Лёжа в постели под балдахином и кутаясь в шерстяное одеяло, Ариана не могла заставить себя не думать о том, что её ожидает. Днём, во время церемонии, она как-то держалась, но сейчас её просто лихорадило от страха. Ричард никогда не был к ней груб или жесток и никогда не будет. И всё-таки… Ариана пожалела, что здесь нет вина. Она никогда не пила его, но сейчас, наверное, стоило бы. У пьяных мужчин заплетался язык, глаза горели каким-то огнём, а страх пропадал напрочь ― именно это ей и было необходимо.
― Помоги мне, ― прошептала она, открывая свой медальон и всматриваясь в лик Девы Марии. ― Ну помоги же, пожалуйста, мне сейчас так страшно, как не было никогда…
Но никто ей не ответил, легче не стало, и она просто закрыла золочёную крышку, спрятав цепочку под кружевную рубашку.
«Всё хорошо. Это правильно. Мы женаты, мы должны это делать, в этом нет ничего страшного. Все это делают, ― твердила она себе. ― Именно так рождаются на свет дети. Значит, все женщины прошли через такое».
Ариана услышала шаги Ричарда ещё на лестнице. Она задрожала под одеялом, но, поборов желание укрыться им с головой, встала. Решимости хватило ненадолго, и она, всё-таки стянув с кровати одеяло и закутавшись в него, отвернулась к камину.

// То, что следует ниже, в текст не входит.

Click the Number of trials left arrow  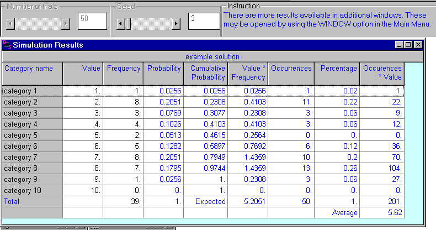[x=10, y=24]
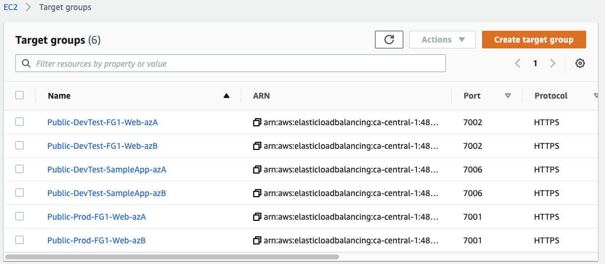The height and width of the screenshot is (264, 605).
Task: Copy ARN of Public-DevTest-SampleApp-azA
Action: (x=257, y=170)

Дверь скрипнула ― и почему бы её не смазать? ― и закрылась. Она чувствовала, что он стоит за спиной, смотря на неё (наверняка зрелище то ещё: рубашка тончайшая, всё просвечивает, а перед огнём-то тем более).
Она королевской крови, она не должна бояться.
― Ричард, ― почти спокойно сказала она, разворачиваясь. Голос лишь чуть-чуть дрогнул. Он подошёл к ней на расстояние нескольких шагов и наклонил голову. Глаза смотрели тепло.
― Так страшно? ― тихо спросил он.
Ариана не сразу поняла, о чём говорит муж, а когда сообразила, не смогла сдержать улыбку.
― Немножко.
― Мы не обязаны этого делать, ― вдруг заговорил он быстро. ― Тебе только что исполнилось шестнадцать. Я подожду столько, сколько ты захочешь. И даже не думай сказать мне про приметы, ― предупредил он её возражения.
― Нет, ― всё-таки возразила она, подходя совсем близко и кладя руки на его плечи, ― приметы ― не пустой звук, это важно, да и… ― она вздохнула, ощущая тепло, идущее от него.
Любить ― значит отдавать себя целиком.
― Я сама хочу.
Вышло так интимно и тихо, что она тут же заговорила вновь:
― Только я совсем не знаю, что нужно… ну, делать…
Он улыбнулся, широко и тепло, и приложил палец к губам, обнимая её за талию. Ткань рубашки почти не чувствовалась, и Ариане казалось, что его руки лежат прямо на её пояснице. Она прерывисто вздохнула: было необычно, очень жарко и… приятно.